若是她真的願意全心全意跟了小可汗,憑藉着她背後的財富和小可汗的寵愛,日後也一定會有享不盡的尊貴。
「不過,原來大金的女子也不盡全是軟弱無用的女人。」巫醫輕嘆道。此時,她的眼中帶着些她自己都不曾發覺的傾佩。
楊瑾汐為什麼沒有直接自刎呢?因為她想在生命的最後一刻再看一眼阿爾雲那。
「阿爾雲那……」她緩緩睜開眼睛,與阿爾雲那的充滿憐惜的眼神不期而遇撞上。從來沒有人見過他如此悲傷的神情,楊瑾汐也微微一愣。
「嗯。」阿爾雲那輕輕應道,卻沒有上前。
僅僅一個音節,只有他自己知道,他用了多大的力氣才壓下去呼之欲出的無助和挫敗。
楊瑾汐見他一動不動,只是輕輕扯了一下嘴角。
「我楊瑾汐這一生無愧於我祖父和爹爹,無愧於楊府,也無愧於大金,卻唯獨愧對我自己的心意……」她呆呆地望着自己陰黑的上方,雙眼中淚光閃爍,「阿爾雲那,我心悅於你,可是咱們的結局冥冥中早就註定了,你……能抱抱我嗎?」
相識這麼久,她從未透露出這般小心的語氣。在阿爾雲那心中,楊瑾汐永遠都是光鮮亮麗、自信飛揚的,偶爾還會有些小女子的嬌羞。
「好。」阿爾雲那更咽地不敢多說一個字,生怕泄露自己的情緒。
他緩緩走過去,坐到楊瑾汐身邊,自然而然地摟過她的肩膀,兩人順勢靠在一起,和諧柔情就如同在崖村時一樣。
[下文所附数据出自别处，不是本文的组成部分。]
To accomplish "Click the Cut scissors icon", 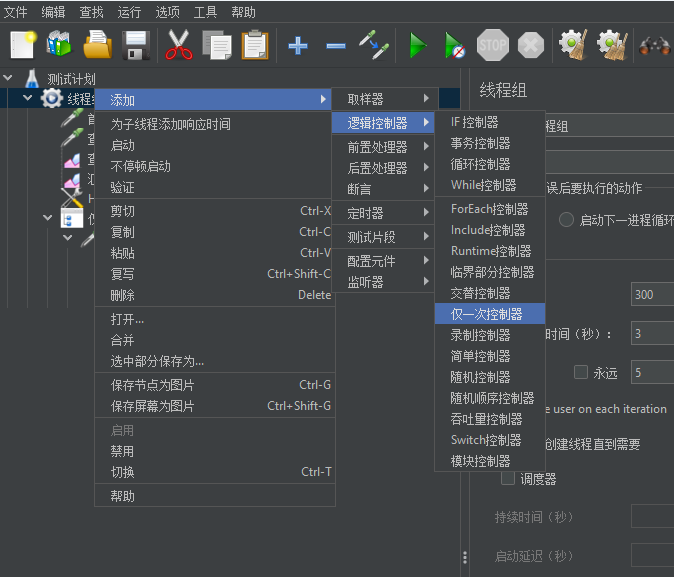I will (x=179, y=44).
「非要做到這個地步嗎?」阿爾雲那看着她因失血過多而蒼白的臉,心揪着疼,「往後我該怎麼辦?」
聞言,楊瑾汐淺淺笑開,有氣無力地打趣道:「你可是東厥的小可汗,往後……往後定是有無數女人的……說不定過幾年就忘了我了,有什麼怎麼辦的。」
「瑾汐!」阿爾雲那小聲喝了一句,無力感卻立馬席捲了他的全身。
楊瑾汐早就適應了着昏暗的光線,所以在她眼中,阿爾雲那的皺眉、抿嘴,所有的表情,她都看在眼裏。
「自小祖父便教導我,若家國不能兩全時……」楊瑾汐眨眨濕潤的眼框,抬起手若無其事地放在了他的臉頰上,「舍己保國才是楊家人。」
達巴拉干站在門外不停搓着手,雖說在草原中數他的體形最剽悍,不過也扛不住這避無可避的刺骨寒風。
「瑾汐!——」
背後忽然傳來阿爾雲那失聲一吼,嚇得他立即轉身沖了進去,剩下幾個守衛目瞪口呆地看着門口,不敢動也不敢進。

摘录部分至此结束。